__Task requirements__
Your answer must be the lines of the entries below, exactly as written, from the first line through the line containing "Select page 1 in the pagination".

__Data under study__
--- START ---
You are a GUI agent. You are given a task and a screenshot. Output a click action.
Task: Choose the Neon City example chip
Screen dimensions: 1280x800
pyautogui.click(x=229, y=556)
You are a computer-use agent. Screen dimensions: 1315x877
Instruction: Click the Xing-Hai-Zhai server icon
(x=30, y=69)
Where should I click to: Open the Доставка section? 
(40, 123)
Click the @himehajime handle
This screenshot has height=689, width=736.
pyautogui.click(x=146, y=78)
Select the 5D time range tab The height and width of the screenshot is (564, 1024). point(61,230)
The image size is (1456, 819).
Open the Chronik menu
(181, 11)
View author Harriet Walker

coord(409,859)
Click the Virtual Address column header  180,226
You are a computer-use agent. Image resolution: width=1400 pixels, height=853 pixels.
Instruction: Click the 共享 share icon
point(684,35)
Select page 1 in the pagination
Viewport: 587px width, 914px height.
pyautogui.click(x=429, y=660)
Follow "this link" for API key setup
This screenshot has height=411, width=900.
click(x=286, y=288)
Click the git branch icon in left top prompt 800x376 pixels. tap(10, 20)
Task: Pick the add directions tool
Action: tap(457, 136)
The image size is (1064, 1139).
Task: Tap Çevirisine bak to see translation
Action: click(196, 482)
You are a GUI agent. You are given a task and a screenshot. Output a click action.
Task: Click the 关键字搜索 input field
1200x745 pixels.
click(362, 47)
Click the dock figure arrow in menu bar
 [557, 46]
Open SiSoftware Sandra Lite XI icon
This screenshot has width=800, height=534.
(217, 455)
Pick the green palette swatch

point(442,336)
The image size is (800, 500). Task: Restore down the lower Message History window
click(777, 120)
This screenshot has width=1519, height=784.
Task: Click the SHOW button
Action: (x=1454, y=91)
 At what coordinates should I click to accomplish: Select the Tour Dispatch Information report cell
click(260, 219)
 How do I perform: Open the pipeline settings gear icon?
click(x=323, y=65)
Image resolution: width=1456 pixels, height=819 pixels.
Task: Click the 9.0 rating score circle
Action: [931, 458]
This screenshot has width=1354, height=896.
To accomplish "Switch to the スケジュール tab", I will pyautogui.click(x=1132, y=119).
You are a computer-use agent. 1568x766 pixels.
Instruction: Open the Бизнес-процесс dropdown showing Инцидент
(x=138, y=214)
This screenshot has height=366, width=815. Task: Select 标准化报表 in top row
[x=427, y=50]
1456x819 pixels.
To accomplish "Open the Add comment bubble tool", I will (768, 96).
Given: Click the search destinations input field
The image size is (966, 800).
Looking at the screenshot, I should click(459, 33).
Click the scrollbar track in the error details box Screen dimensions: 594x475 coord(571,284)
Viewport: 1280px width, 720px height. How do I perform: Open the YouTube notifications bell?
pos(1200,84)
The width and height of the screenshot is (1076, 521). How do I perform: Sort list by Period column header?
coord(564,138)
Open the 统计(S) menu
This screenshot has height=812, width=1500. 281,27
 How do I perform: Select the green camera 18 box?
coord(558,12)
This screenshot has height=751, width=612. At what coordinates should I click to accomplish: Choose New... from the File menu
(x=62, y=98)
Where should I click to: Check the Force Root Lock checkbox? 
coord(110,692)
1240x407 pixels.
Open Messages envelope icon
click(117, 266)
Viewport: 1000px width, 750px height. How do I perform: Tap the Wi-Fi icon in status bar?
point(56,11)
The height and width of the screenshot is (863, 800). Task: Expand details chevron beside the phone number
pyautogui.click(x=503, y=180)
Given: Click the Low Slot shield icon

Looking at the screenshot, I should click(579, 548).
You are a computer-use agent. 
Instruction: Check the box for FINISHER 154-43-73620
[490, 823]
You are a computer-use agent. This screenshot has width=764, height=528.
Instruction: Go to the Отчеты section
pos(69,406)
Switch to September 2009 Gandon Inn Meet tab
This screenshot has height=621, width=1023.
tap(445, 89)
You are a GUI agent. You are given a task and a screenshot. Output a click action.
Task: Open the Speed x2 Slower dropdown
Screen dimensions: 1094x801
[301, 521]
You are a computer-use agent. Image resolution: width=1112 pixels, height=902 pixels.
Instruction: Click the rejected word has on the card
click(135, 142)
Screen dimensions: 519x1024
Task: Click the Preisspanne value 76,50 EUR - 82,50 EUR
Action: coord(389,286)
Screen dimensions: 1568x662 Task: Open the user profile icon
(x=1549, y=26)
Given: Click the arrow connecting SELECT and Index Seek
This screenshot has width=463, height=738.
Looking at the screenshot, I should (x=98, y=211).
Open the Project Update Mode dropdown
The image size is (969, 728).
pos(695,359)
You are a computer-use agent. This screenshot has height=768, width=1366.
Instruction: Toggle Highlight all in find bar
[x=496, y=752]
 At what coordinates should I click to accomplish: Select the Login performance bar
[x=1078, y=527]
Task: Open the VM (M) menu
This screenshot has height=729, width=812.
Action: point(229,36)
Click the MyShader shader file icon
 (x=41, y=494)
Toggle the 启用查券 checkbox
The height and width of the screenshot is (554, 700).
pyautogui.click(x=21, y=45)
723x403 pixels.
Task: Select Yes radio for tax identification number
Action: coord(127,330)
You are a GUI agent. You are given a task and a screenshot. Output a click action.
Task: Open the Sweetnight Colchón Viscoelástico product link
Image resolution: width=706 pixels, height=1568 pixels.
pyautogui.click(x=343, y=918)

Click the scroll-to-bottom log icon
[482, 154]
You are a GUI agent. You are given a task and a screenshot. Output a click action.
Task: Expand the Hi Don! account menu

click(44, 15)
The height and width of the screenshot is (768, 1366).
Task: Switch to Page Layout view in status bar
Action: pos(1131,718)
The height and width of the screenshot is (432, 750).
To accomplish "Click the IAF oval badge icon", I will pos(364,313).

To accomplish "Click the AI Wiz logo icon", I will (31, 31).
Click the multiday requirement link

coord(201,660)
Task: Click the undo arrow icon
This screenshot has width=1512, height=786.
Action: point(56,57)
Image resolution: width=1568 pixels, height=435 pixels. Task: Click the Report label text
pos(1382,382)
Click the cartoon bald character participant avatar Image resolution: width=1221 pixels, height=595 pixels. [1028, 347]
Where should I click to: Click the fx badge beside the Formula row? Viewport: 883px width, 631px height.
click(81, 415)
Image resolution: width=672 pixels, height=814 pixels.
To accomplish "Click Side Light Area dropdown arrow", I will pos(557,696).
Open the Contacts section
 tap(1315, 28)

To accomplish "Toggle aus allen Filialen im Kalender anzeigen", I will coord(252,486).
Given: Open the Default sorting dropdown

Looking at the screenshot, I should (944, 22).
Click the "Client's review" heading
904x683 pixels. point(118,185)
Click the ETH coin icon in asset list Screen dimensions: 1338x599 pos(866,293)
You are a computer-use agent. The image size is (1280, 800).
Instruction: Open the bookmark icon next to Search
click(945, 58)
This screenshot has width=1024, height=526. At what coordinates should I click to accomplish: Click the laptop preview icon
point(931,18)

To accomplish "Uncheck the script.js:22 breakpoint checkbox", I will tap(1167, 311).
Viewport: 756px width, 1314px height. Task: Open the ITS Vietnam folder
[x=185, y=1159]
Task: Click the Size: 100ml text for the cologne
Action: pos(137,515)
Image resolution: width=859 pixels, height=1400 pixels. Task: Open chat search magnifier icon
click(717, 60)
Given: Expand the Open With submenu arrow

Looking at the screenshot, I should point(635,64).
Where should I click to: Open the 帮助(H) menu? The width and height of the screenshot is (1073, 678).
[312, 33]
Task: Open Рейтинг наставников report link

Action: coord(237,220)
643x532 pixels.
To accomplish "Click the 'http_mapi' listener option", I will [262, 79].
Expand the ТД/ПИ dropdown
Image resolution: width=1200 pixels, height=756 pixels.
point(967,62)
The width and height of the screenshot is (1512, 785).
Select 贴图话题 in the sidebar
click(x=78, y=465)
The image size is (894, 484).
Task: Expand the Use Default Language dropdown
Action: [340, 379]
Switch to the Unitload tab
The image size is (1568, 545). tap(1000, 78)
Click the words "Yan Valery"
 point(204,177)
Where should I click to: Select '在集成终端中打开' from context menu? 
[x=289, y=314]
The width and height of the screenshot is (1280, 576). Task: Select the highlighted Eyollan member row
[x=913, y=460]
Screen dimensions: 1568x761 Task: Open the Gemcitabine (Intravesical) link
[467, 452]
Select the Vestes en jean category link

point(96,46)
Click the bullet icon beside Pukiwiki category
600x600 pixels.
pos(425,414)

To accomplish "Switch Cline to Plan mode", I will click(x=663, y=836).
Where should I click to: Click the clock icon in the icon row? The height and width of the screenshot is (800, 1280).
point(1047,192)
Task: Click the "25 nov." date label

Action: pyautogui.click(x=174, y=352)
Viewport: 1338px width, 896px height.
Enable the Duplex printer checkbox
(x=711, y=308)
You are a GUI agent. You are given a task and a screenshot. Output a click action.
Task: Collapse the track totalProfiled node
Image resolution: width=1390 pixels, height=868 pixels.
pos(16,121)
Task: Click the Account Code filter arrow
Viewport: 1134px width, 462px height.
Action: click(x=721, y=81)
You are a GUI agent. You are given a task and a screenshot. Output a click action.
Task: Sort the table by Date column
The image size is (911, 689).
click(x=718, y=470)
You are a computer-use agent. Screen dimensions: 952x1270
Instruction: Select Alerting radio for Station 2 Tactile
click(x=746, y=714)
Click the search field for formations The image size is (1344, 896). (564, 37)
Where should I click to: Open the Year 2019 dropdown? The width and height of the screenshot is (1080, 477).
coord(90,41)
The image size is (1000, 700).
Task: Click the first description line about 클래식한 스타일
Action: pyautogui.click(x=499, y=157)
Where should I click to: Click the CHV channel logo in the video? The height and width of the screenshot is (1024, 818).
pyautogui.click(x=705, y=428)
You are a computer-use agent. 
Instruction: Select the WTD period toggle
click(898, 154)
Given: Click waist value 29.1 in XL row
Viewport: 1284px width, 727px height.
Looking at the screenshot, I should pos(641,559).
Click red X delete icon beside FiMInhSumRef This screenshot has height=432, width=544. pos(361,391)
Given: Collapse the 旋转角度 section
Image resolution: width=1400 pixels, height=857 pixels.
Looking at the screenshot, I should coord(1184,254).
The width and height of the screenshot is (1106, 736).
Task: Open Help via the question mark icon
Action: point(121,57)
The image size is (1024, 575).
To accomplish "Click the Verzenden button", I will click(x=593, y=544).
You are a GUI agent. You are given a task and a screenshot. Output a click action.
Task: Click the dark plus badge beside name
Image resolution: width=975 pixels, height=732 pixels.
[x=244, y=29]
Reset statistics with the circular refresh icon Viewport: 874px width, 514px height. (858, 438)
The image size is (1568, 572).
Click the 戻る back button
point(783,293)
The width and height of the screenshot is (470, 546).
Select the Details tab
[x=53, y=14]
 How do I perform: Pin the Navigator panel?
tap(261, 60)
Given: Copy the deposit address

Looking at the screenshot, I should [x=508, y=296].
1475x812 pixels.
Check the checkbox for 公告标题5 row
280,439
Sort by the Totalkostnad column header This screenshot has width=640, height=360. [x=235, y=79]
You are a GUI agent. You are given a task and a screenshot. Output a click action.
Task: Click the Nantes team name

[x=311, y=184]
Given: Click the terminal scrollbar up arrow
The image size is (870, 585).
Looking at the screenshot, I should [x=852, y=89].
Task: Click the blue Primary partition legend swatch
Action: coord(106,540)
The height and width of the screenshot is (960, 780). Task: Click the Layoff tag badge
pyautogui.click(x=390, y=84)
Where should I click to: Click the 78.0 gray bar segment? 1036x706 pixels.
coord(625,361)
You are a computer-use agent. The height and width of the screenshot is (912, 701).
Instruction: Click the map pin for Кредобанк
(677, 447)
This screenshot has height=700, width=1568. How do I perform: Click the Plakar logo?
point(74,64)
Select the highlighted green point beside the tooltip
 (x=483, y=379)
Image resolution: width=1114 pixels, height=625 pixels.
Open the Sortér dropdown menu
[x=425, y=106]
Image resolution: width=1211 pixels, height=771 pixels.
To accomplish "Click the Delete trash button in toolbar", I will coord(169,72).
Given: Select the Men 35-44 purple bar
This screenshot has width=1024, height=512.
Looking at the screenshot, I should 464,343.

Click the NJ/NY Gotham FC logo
--- END ---
__Result below__
You are a GUI agent. You are given a task and a screenshot. Output a click action.
Task: Choose the Neon City example chip
Screen dimensions: 1280x800
pyautogui.click(x=229, y=556)
You are a computer-use agent. Screen dimensions: 1315x877
Instruction: Click the Xing-Hai-Zhai server icon
(x=30, y=69)
Where should I click to: Open the Доставка section? 
(40, 123)
Click the @himehajime handle
This screenshot has height=689, width=736.
pyautogui.click(x=146, y=78)
Select the 5D time range tab The height and width of the screenshot is (564, 1024). point(61,230)
The image size is (1456, 819).
Open the Chronik menu
(181, 11)
View author Harriet Walker

coord(409,859)
Click the Virtual Address column header  180,226
You are a computer-use agent. Image resolution: width=1400 pixels, height=853 pixels.
Instruction: Click the 共享 share icon
point(684,35)
Select page 1 in the pagination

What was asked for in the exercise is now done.